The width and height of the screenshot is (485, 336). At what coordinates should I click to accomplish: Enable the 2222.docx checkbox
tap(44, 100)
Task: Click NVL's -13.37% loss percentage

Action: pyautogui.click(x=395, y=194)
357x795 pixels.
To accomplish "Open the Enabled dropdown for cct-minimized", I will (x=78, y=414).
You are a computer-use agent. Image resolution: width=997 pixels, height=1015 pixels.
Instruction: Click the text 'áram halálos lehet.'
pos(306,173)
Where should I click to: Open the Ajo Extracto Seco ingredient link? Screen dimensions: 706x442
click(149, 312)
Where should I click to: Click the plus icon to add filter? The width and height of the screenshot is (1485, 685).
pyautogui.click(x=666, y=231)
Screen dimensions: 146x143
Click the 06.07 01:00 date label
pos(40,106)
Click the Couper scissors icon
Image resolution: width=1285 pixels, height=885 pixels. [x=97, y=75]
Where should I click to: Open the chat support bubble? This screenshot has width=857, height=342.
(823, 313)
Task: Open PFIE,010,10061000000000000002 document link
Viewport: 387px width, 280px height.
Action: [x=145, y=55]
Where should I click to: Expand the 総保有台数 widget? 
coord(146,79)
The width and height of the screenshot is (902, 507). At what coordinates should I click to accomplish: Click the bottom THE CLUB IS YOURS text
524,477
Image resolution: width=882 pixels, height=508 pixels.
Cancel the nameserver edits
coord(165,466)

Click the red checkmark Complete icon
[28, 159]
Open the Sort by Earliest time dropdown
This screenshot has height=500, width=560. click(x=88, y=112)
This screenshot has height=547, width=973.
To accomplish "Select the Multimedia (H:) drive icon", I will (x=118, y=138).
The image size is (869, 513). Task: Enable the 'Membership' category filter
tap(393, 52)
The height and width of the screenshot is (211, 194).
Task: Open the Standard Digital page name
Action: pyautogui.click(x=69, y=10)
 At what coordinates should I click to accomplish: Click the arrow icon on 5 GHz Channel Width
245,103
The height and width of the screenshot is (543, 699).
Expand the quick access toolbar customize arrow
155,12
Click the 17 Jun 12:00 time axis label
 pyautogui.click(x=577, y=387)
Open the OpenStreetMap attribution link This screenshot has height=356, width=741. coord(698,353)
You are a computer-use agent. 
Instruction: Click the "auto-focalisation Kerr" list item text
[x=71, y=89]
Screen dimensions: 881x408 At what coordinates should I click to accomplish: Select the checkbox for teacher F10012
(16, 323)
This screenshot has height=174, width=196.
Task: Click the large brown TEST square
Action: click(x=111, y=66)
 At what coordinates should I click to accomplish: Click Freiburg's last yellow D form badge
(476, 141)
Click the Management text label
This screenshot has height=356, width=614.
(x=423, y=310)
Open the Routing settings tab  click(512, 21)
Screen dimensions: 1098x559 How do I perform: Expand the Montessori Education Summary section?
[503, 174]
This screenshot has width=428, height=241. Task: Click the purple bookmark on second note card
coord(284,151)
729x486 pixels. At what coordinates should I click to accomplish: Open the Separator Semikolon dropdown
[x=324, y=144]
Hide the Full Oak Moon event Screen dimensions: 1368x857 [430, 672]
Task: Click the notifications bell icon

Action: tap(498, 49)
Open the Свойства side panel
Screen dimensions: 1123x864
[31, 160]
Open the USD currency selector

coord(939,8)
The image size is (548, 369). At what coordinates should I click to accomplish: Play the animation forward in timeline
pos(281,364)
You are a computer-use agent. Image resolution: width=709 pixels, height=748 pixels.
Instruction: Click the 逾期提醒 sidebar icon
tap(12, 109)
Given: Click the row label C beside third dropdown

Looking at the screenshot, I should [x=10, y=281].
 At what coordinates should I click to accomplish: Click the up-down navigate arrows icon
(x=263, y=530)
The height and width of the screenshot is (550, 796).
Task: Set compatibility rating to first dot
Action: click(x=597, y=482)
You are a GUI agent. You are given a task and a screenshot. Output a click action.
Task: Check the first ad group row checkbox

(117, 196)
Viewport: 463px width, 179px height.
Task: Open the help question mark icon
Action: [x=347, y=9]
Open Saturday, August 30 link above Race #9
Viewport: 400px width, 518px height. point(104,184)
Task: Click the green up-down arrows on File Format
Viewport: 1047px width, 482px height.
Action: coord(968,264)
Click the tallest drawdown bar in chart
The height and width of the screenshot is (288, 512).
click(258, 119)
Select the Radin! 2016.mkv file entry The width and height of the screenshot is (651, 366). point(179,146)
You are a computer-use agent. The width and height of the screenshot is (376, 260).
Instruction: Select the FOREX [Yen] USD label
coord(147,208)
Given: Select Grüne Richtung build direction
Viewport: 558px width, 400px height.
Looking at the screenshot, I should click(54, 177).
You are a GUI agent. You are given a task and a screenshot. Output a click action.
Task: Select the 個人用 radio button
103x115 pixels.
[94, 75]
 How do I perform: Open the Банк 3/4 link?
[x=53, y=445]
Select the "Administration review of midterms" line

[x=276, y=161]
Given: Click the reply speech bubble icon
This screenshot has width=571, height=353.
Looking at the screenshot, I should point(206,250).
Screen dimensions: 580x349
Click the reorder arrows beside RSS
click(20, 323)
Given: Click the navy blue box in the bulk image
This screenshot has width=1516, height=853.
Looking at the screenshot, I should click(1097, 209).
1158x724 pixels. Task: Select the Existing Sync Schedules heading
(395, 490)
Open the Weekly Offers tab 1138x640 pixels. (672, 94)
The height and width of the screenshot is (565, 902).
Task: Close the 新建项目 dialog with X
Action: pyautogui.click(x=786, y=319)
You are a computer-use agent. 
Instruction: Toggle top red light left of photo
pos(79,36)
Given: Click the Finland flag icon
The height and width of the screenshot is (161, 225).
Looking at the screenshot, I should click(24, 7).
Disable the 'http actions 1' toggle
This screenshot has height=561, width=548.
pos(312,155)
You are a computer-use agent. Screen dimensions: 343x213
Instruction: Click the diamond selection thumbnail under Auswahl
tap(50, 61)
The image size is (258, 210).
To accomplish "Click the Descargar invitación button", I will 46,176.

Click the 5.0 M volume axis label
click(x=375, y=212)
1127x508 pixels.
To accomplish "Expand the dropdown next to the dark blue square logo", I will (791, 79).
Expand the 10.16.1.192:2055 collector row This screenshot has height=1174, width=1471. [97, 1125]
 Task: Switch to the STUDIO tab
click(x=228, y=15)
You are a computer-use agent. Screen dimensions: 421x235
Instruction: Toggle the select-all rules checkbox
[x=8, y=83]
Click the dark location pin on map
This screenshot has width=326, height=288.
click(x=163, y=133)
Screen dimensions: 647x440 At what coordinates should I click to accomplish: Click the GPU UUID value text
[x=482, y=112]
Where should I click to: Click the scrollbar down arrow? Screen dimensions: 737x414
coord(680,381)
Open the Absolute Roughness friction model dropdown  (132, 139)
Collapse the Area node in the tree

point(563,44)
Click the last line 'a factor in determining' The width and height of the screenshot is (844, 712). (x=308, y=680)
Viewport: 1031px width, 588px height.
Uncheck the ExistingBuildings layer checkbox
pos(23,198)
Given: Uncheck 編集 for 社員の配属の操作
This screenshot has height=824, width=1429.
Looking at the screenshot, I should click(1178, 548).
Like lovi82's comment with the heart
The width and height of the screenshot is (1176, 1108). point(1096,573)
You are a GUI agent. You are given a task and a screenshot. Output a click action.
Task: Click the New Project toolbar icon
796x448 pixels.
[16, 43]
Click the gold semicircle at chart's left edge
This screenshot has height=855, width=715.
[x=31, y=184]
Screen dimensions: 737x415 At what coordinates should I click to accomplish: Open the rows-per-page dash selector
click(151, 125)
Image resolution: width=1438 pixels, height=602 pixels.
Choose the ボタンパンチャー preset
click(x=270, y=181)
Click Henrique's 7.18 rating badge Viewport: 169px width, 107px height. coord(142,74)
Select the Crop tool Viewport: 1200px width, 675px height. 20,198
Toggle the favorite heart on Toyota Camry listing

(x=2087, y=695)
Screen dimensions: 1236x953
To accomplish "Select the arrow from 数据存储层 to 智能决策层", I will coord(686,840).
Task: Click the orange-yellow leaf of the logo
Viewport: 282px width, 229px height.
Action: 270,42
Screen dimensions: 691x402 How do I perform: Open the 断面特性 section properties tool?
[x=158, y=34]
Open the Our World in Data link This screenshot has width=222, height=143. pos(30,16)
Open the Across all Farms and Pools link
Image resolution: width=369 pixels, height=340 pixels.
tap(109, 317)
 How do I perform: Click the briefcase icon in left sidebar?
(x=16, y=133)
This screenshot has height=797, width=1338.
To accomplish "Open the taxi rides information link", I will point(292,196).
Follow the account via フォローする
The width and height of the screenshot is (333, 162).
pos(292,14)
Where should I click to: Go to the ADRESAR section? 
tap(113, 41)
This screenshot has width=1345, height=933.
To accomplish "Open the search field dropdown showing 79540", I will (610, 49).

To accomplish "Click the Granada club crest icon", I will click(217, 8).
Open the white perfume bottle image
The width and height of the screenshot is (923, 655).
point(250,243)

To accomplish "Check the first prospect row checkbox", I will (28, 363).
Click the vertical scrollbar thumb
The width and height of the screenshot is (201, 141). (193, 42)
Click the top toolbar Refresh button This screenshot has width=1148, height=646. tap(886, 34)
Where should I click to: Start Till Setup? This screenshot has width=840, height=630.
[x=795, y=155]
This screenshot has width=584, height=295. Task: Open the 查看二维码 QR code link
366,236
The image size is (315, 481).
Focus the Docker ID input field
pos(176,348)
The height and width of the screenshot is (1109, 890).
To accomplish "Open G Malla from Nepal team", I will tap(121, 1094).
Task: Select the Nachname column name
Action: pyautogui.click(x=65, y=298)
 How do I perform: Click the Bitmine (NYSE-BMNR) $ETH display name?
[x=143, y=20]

######

## Task prompt
Looking at the data above, return every line from the one with "Given: Select Grüne Richtung build direction" down to the one with "Given: Click the navy", exactly and inclusively.

## Written reply
Given: Select Grüne Richtung build direction
Viewport: 558px width, 400px height.
Looking at the screenshot, I should click(54, 177).
You are a GUI agent. You are given a task and a screenshot. Output a click action.
Task: Select the 個人用 radio button
103x115 pixels.
[94, 75]
 How do I perform: Open the Банк 3/4 link?
[x=53, y=445]
Select the "Administration review of midterms" line

[x=276, y=161]
Given: Click the reply speech bubble icon
This screenshot has width=571, height=353.
Looking at the screenshot, I should point(206,250).
Screen dimensions: 580x349
Click the reorder arrows beside RSS
click(20, 323)
Given: Click the navy blue box in the bulk image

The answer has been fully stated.